The Conservative Government has seemingly abandoned its Clean Steel Fund, leaving the steel industry and steel communities in the lurch. New industries like hydrogen are also left without the support they need. This Tory failure to support our industries risks the UK losing the global race for the Green Industrial Revolution.

There is an alternative. Labour would deliver a Climate Investment Pledge – £28bn every year for the rest of the decade. That’s investment in bringing down energy bills, affordable public transport systems, cleaner air, and backing British industries with a real plan for jobs and wages. That’s what real action on climate change looks like. 

Labour’s alternative 

Labour has a plan to deliver for the country.  

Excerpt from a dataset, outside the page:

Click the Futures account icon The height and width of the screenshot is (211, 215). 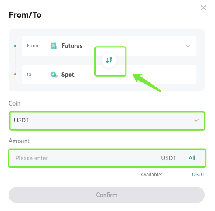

We’ll Buy, Make and Sell More in Britain by bringing jobs back to this country and awarding public contracts to British businesses, and create hundreds of thousands of secure jobs in low-carbon industries that tackle the challenge of climate change.

We’ll bring in a New Deal for Working People so people earn a proper wage, have job security, and can balance work with their lives with a right to flexible working. And we’ll always make sure work pays.  

We’ll deliver efficient, modern public services that drive up standards in schools, hospitals, transport and the places we live and work.  

We’ll always be on the side of British business, which is where wealth is created and where the jobs are created. We will work together with industry in a national endeavour to remake Britain and to seize the opportunities of the future.  

And we will get real value for money for the taxpayer and stop the waste that is prolific under this government, with a new Office for Value for Money and strong fiscal rules. We will say how every commitment we make will be paid for.  

In contrast to this Conservative government, Labour will tax fairly, spend wisely, and get our economy firing on all cylinders.